"Marie Curie is my hero," Alan Alda says. "Few people have accomplished something so rare — changing science. And as hard as that is, she had to do it against the tide of the culture at the time — the prejudice against her as a foreigner, because she was born in Poland and worked in France. And the prejudice against her as a woman."
Alda is talking about his first fully produced play: the drama Radiance: The Passion of Marie Curie, at Geffen Playhouse in Los Angeles. The Tony-winning director is Daniel Sullivan (Proof). Anna Gunn of TV's "Breaking Bad" plays the title role.
Alda, 75, is still most widely known for playing Hawkeye Pierce on TV's "M*A*S*H" from 1972 to 1983. He has acted, written and directed in TV and film, winning six Emmys and getting an acting Oscar nomination for "The Aviator"; onstage he is a three-time Tony nominee: for The Apple Tree (1967), Jake's Women (1992) and Glengarry Glen Ross (2005).
He is also a science enthusiast. He's on the board of the World Science Festival, and he was host of "Scientific American Frontiers" on television for 11 years. Marie Curie is a towering figure in science history, renowned for her work in radioactivity — a word she created. She discovered the elements radium and polonium. She twice won the Nobel Prize — in physics in 1903, with her husband, Pierre Curie (and Henri Becquerel), and in chemistry in 1911, on her own. She was the first woman to win a Nobel, and the first person of either sex to win two.

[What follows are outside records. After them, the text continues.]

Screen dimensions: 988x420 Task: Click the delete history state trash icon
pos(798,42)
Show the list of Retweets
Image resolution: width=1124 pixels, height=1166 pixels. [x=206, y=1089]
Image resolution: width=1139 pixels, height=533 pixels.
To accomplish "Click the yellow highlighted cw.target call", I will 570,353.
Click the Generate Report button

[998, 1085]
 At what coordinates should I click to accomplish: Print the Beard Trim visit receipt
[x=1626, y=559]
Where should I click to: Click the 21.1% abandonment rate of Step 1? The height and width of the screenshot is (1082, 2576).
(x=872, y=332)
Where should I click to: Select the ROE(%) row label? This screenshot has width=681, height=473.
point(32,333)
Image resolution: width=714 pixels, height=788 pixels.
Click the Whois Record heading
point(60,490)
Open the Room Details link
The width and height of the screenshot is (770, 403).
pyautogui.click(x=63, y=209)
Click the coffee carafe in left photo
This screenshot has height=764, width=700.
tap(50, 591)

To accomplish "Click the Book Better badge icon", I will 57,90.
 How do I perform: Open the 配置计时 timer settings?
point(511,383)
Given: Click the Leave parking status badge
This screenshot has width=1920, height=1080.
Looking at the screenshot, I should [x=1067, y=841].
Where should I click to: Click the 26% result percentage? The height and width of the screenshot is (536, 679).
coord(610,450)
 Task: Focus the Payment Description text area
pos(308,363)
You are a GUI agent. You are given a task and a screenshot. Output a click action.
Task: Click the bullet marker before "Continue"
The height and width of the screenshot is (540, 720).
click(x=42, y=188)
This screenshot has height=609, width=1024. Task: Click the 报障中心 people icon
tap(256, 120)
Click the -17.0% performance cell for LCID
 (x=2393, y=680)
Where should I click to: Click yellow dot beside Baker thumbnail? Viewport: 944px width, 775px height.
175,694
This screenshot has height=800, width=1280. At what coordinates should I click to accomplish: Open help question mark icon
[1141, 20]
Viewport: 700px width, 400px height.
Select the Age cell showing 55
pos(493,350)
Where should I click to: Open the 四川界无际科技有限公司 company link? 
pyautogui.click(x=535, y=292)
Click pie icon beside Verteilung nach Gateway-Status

The play takes place mostly in the period between the two prizes. Pierre was killed in a vehicular accident in Paris in 1906, and in 1910 she became involved in an affair with a married scientist that became a public scandal. "Between the two awards is the story of the growth of a woman and her ability to direct her own destiny. The first prize was awarded to her and Pierre together, but at first the Nobel committee wanted to give it to Pierre and completely ignore her work, because she was a woman. He appealed and they gave it to both of them. He was allowed to get up and receive the award. She had to sit in the audience and watch."
|photo by Michael Lamont|
By the time of the second Nobel, "the scandal about the affair was in the newspapers. At first the committee ignored that, thinking it was a rumor, and named her for the chemistry prize. Then they read about a duel her lover fought over her, and they said, 'This proves the scandal is real — don't come and pick up the prize.' But then she was able to say, 'I'm getting the prize for my work, not my personal life. And I'm coming to Stockholm.'"
In his research, Alda says, he found that "I'm not as brave as she was. I very much wanted to read her letters and notebooks in the original French. They're at the Bibliothèque Nationale in Paris. And they're still radioactive. Before being allowed to read them, you have to sign a paper saying you understand the risk. I've relied on people braver than me to tell me what's in them."
He loves science because "scientists do amazing things. I'm first of all an artist, and I love a great human story. Science is people like Marie sacrificing so much to be able to understand a mystery — the dedication, the gift, to discover something that has never been seen before. It's a beautiful story, and it's always one that's exciting and inspiring."